Set task 1
Name every local behavior that the summary of the matrix model paper attributes to limiting eigenvalue densities.
Set task 2
Extend the summary of the matrix model paper past its final key finding.

Text to read
•••••

# Spectral curves, variational problems and the hermitian matrix model   with external source

**Authors:** Andrei Mart\'inez-Finkelshtein, Guilherme L. F. Silva

arXiv: 1907.08108 · 2020-12-11

## TL;DR

This paper links spectral curves from hermitian matrix models with external sources to a variational problem involving vector measures, classifies their geometries, and describes the local behaviors of limiting eigenvalue densities.

## Contribution

It establishes a unique correspondence between spectral curves and vector measures solving a variational problem, extending understanding of eigenvalue distributions in external source models.

## Key findings

- Limiting eigenvalue densities exhibit sine, Airy, Pearcey, or fifth power cubic behaviors.
- All spectral curves correspond to solutions of a variational problem involving three-component measures.
- The analysis applies to models with bounded zeros of characteristic polynomials, linking spectral curves to eigenvalue distributions.

•••••

Data provided
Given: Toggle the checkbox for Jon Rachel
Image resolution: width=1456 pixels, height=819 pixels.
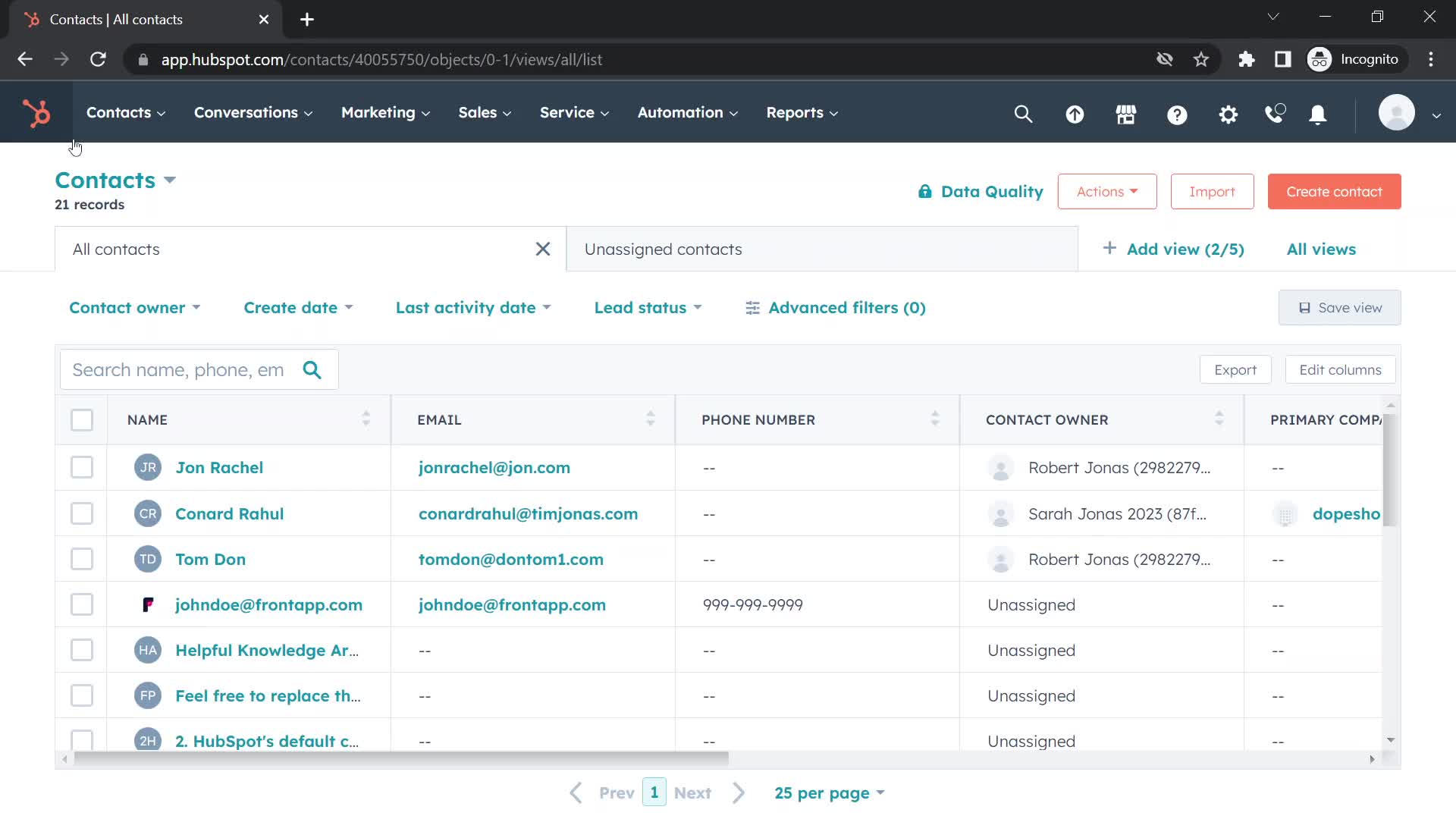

•••••

Exercise output 1
- Sine
- Airy
- Pearcey
- Fifth power cubic

Exercise output 2
## Abstract

We consider the hermitian random matrix model with external source and general polynomial potential, when the source has two distinct eigenvalues but is otherwise arbitrary. All such models studied so far have a common feature: an associated cubic equation (spectral curve), one of whose solutions can be expressed in terms of the Cauchy transform of the limiting eigenvalue distribution. This is our starting point: we show that to any such spectral curve (not necessarily given by a random matrix ensemble) it corresponds a unique vector-valued measure with three components on the complex plane, characterized as a solution of a variational problem stated in terms of their logarithmic energy. We describe all possible geometries of the supports of these measures; in particular the third component, if non-trivial, lives on a contour on the plane. This general result is applied to the random matrix model with external source, under an additional assumption of uniform boundedness of the zeros of a sequence of average characteristic polynomials in the large matrix limit. It is shown that any limiting zero distribution for such a sequence can be written in terms of a solution of a spectral curve, and thus admits the variational description obtained in the first part of the paper. As a consequence of our analysis, we obtain that the density of this limiting measure can have only a handful of local behaviors: sine, Airy and their higher order type behavior, Pearcey or yet the fifth power of the cubic (but no higher order cubics can appear). We also compare our findings with the most general results available in the literature, showing that once an additional symmetry is imposed, our vector critical measure contains enough information to recover the solutions to the constrained equilibrium problem that was known to describe the limiting eigenvalue distribution in this symmetric situation.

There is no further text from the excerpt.